Core Science Analytics and Synthesis - Metadata
Increasingly scientists are sharing data for the benefit of solving new scientific challenges. This data sharing, and ultimately integration of datasets, cannot occur without a critical process step in the ifecycle of data management: creation of metadata. Metadata is defined as documentation that explains the data in a detailed and standardized way.
Understand Data: Consider the following scenario: Scientist A requests observational data from Scientist B. The data arrives in the form of a tabular spreadsheet containing hundreds of columns, with each column header neatly labeled with a code. Further, each column contains multiple cells containing various units of measure.
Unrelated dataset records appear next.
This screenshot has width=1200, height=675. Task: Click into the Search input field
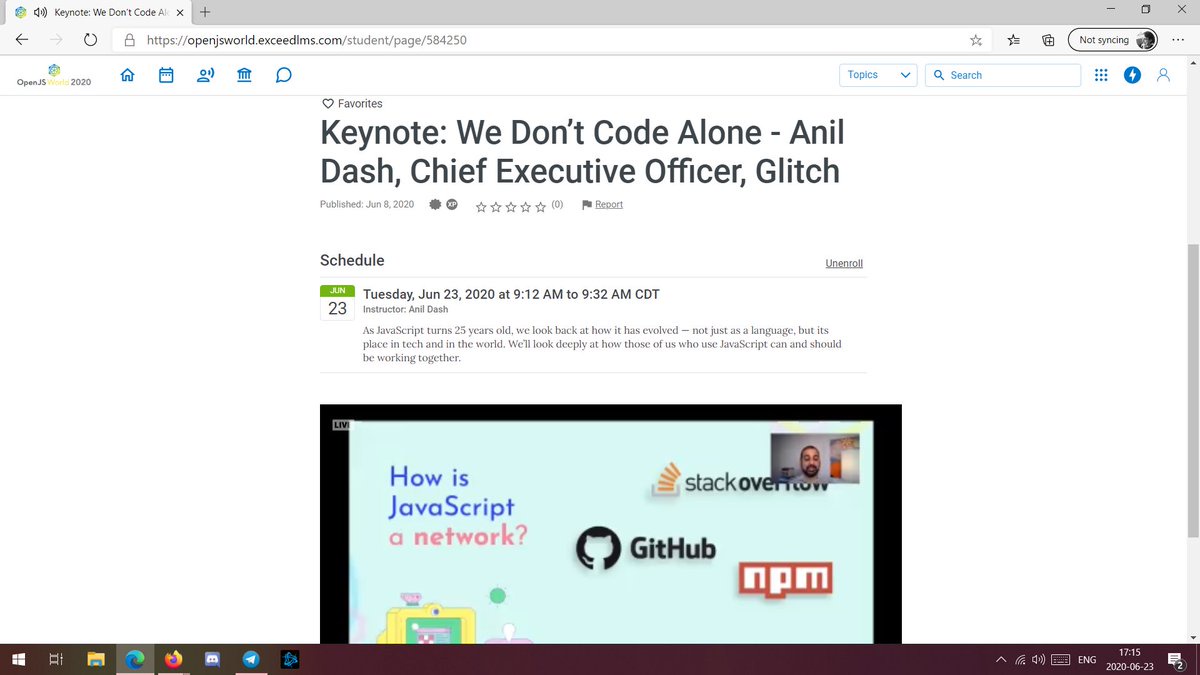1010,75
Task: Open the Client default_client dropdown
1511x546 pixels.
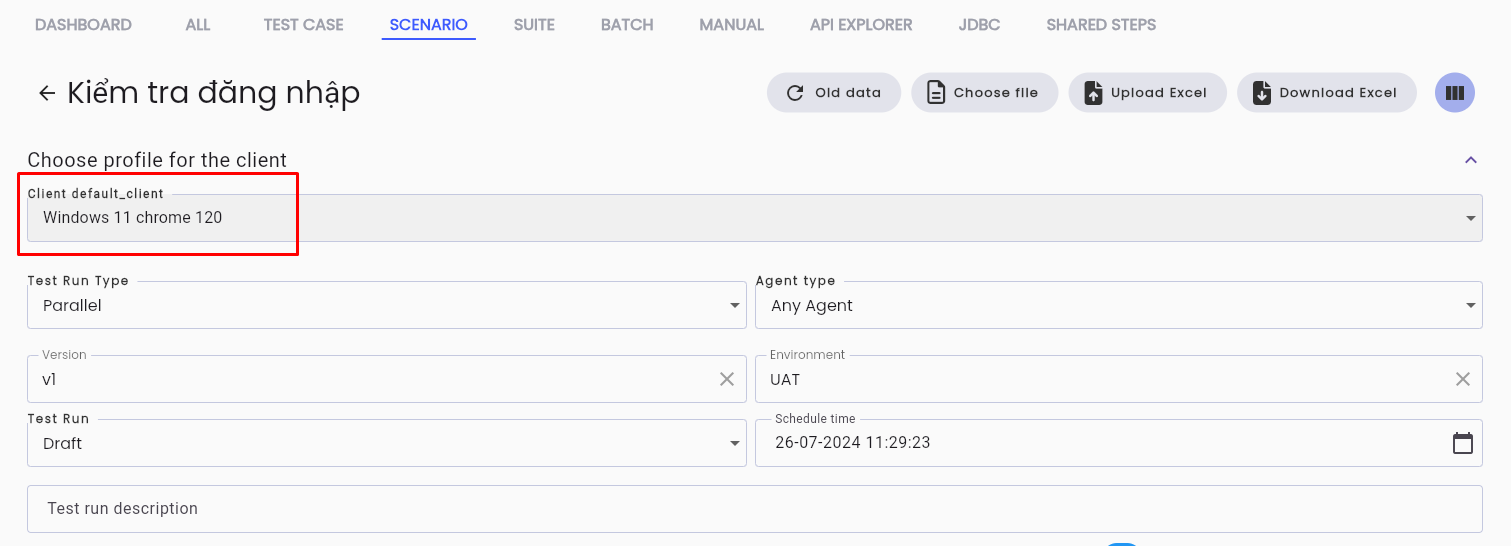Action: click(x=754, y=218)
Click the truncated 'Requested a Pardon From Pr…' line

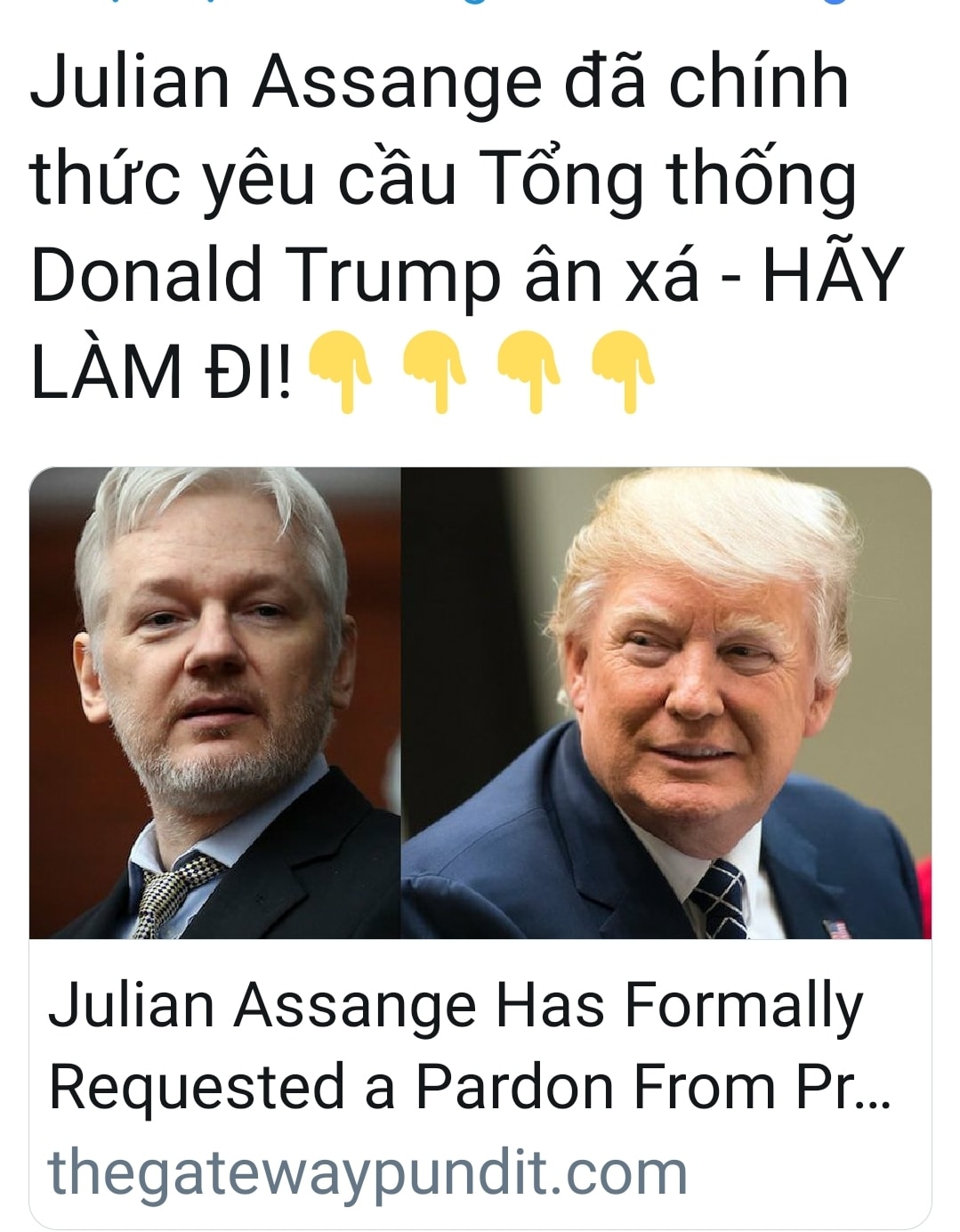coord(470,1088)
Without an accompanying metadata record, Scientist B will spend valuable time trying to interpret this data and may not succeed. Communication will need to occur with Scientist A to gather the information needed to reuse the dataset. In this scenario, Scientist A is available, but there are many situations in which a scientist is not necessarily available to address questions about data. This data then becomes useless. It cannot be interpreted.
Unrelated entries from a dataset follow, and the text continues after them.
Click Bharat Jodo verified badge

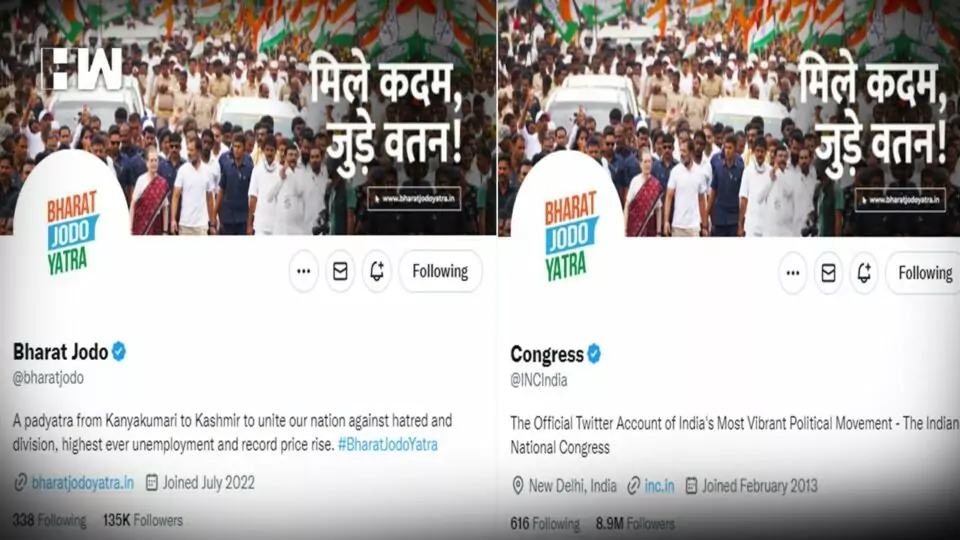point(119,351)
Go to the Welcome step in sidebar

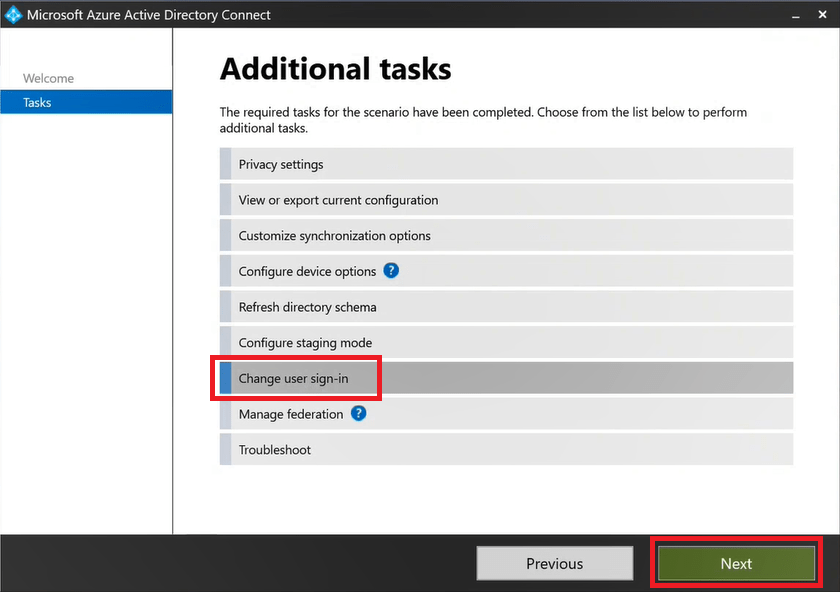[x=48, y=78]
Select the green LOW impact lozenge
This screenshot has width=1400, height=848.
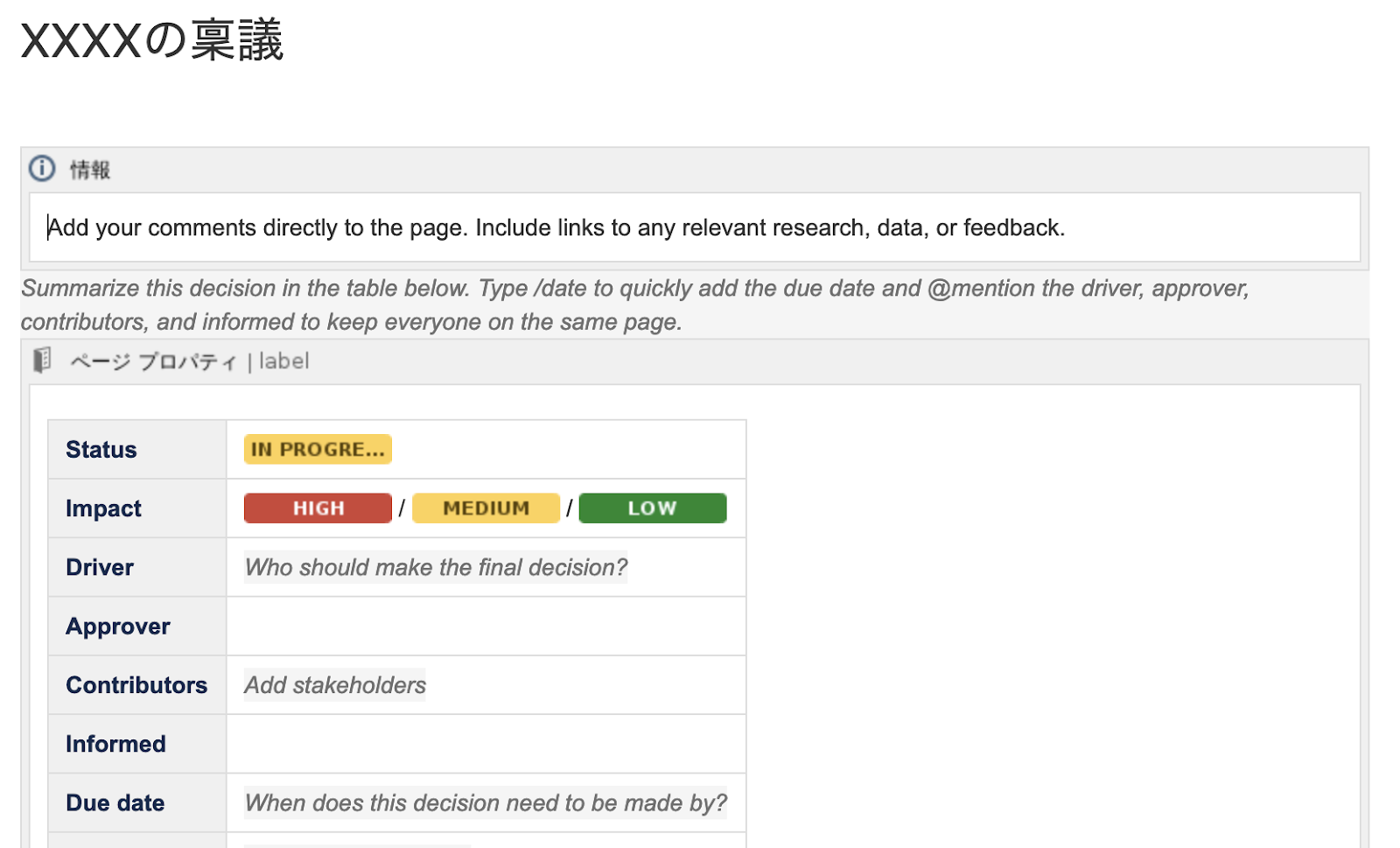652,508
However, a detailed metadata record accompanying the data immediately solves this problem. It contains the meaning of each code, the unit of measure contained in the column, and the domain of units to expect. A metadata record will also contain other valuable information about the dataset: why it was created, how, when, and where the data was gathered, if there are any gaps in the data, what quality checks the data went through, other sources that were used to create the dataset, and how it should be cited. This record allows the data to be reused for purposes that may not have been foreseen when it was collected. This allows the advancement of science to occur.
Avoid Data Duplication: Development of a dataset is a time consuming and costly endeavor. By merely making metadata available and discoverable, these records allow scientists to determine what data already exist and avoid duplication of effort.
Share and Access Reliable Information: Metadata records allow scientists to share reliable information with ease and find out how to access it.
Evaluate Data: A metadata record allows a scientist to quickly determine if a dataset is appropriate for use in a project.
Reduce Workload: Creating a metadata record creation requires some work up front. However, when a data call comes in for data that a scientist created years before, a metadata record will provide the details about that data that may have otherwise been long forgotten.
Make Data Transcend People and Time: A metadata record allows the data to remain usable once the data developer has moved onto other projects. It ensures investment in the data by providing information that allows it to be used indefinitely.
Institutional Memory: Metadata creates institutional memory for organizations, allowing an organization to have accessible knowledge of all the work it has produced.
Metadata has value for data users, data developers, and organizations. No dataset should be considered complete without accompanying metadata. Data without metadata is useless.